With the help of RTCPeerConnection it makes it possible to send data between peers, but without servers, the process wouldn’t be able to get started.
It’s important to make sure that both sides can agree to actually conduct the session which is known as signalling. WebRTC signalling is abstract which means there’s no fully-defined protocol on exactly how it’s done. This is done by peers exchanging session description objects. You could think of it like a telephone call, when you call someone the telephone network provider sends a message to the person you’re trying to call. Then when they answer the call, they send a message back (a response) saying that the call is now active.
These messages the network providers send also contain parameters like what media format to use and where the person is on the network. This is true for WebRTC because the session description objects contain parameters like what codecs to use, what security keys to use, and the network information for setting up the peer-to-peer route. The only important thing is that the session description is sent from either side. Any messaging mechanism can be used such as WebSockets, Google Cloud Messaging and XMLHttpRequest (XHR). Not only that but any protocol can be used such as Session Initiation Protocol (SIP), Extensible Messaging and Presence Protocol (XMPP), or even send it as JavaScript Object Notation (JSON). To visual represent how it all works I have provide a picture below.

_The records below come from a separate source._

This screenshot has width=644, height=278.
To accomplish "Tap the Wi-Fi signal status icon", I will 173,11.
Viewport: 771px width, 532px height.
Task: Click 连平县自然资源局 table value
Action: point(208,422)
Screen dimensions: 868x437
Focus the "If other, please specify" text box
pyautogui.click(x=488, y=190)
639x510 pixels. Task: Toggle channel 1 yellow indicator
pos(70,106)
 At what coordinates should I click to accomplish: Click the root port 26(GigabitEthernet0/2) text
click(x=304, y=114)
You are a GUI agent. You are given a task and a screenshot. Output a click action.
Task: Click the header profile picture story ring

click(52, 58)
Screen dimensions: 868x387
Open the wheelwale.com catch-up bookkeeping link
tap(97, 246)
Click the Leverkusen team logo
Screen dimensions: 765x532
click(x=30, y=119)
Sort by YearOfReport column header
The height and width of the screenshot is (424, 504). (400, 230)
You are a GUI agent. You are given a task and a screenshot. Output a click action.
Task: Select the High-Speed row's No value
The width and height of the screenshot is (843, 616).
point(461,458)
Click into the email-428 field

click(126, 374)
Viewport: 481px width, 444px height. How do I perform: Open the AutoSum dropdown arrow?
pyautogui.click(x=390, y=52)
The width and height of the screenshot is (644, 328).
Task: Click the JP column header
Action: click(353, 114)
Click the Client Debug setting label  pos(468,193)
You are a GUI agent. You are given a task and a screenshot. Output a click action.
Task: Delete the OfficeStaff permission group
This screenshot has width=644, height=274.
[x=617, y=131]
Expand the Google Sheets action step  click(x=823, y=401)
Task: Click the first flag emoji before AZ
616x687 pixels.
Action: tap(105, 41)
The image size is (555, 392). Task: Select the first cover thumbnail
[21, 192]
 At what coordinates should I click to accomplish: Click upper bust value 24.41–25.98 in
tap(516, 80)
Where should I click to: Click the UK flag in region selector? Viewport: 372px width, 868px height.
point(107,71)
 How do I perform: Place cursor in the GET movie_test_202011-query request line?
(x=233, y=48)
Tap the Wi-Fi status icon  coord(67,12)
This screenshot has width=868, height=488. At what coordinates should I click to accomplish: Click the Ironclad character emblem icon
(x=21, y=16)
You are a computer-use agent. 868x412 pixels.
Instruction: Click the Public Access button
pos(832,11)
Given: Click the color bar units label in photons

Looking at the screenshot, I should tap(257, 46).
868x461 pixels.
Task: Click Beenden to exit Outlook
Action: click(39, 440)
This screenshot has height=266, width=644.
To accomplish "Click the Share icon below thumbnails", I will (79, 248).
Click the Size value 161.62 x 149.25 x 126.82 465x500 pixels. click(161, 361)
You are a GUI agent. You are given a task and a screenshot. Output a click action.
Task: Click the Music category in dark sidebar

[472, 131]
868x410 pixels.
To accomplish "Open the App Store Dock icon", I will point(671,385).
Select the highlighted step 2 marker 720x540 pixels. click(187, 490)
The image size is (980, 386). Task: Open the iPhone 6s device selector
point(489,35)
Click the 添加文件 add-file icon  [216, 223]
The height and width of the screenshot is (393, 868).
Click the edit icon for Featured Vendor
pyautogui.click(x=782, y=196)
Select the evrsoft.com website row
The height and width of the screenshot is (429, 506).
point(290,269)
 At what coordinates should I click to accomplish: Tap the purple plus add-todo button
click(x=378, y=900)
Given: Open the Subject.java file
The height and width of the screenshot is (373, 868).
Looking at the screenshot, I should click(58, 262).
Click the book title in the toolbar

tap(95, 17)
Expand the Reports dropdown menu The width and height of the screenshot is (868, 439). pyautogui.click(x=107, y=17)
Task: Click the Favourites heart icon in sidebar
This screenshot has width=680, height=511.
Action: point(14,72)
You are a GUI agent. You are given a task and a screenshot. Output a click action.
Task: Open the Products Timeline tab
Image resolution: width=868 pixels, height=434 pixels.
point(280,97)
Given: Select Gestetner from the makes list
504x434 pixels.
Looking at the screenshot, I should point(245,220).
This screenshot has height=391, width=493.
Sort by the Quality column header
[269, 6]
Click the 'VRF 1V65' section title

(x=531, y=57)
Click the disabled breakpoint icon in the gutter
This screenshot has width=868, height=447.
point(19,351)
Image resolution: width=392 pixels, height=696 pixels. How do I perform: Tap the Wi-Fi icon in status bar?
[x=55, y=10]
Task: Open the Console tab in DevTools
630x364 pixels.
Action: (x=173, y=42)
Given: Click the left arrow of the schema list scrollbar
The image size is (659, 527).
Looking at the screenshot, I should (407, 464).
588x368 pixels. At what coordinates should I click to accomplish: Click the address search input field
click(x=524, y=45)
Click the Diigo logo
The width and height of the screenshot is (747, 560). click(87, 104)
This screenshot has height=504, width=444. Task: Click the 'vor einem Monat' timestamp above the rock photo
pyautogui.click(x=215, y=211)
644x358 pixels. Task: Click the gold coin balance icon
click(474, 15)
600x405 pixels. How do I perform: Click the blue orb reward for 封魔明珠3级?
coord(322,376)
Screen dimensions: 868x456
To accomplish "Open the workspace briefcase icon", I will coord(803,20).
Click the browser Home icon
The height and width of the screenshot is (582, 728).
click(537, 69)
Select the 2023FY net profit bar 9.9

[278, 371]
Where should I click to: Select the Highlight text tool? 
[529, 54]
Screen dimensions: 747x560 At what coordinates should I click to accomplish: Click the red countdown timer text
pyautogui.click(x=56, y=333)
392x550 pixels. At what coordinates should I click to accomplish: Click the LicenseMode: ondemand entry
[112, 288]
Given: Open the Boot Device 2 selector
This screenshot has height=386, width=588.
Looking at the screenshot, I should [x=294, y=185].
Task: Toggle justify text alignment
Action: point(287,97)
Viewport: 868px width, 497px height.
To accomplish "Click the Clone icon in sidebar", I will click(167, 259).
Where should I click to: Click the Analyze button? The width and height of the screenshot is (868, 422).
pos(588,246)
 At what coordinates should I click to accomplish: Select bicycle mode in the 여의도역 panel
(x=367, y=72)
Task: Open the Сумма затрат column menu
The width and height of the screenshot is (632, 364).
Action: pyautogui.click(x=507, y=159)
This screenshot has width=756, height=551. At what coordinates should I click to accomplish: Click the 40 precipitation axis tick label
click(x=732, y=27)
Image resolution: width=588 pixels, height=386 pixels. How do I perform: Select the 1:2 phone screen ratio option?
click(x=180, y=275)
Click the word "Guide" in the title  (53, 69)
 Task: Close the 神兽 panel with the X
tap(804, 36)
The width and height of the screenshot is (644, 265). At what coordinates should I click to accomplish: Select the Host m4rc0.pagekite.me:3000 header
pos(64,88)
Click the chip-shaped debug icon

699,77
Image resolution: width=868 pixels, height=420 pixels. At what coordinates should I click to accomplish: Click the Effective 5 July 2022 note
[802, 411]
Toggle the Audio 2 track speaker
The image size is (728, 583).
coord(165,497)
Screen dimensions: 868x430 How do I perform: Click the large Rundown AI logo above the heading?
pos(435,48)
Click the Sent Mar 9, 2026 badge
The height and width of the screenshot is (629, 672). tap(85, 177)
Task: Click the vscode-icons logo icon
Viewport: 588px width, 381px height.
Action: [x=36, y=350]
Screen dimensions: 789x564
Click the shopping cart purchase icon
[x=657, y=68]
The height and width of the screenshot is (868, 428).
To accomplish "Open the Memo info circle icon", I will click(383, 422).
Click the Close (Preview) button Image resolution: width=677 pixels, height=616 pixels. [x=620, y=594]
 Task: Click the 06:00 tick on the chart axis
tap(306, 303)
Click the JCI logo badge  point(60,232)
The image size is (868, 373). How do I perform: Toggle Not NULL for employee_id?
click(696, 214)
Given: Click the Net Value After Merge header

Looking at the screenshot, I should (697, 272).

The application gets a session description from the browser and sends it across the other side through the server. Once the other side has sent a message back with their session description and both are passed down to the WebRTC in the browser, WebRTC can then set up and conduct the media link peer-to-peer. Below is an example of what a session description looks like. Advanced applications can do complex behaviours by modifying the session description but WebRTC is designed so that regular applications don’t have to.
To get the peer session fully routed is another use of servers for WebRTC. Before the age of NAT, each peer had a public IP address which was sent to each other through the server to make a link directly between the peers. NATs hand out what’s called a private IP address which makes linking peers a little more complicated and are not useful for communication. There is no way to create a peer-to-peer link without a public IP address.
This is where the use of the Simple Traversal of UDP through NAT (STUN) server comes into play. The STUN server acts as the gatekeeper between device operating behind a NAT or firewall and a client outside of the firewall. The STUN server can be contacted from WebRTC and what happens is the peer request their public IP address from the server, it sees the address that the request came from, puts the address into a packet and sends it back. Now WebRTC knows its public IP address and the STUN server is no longer needed therefore doesn’t have to have media passing through it.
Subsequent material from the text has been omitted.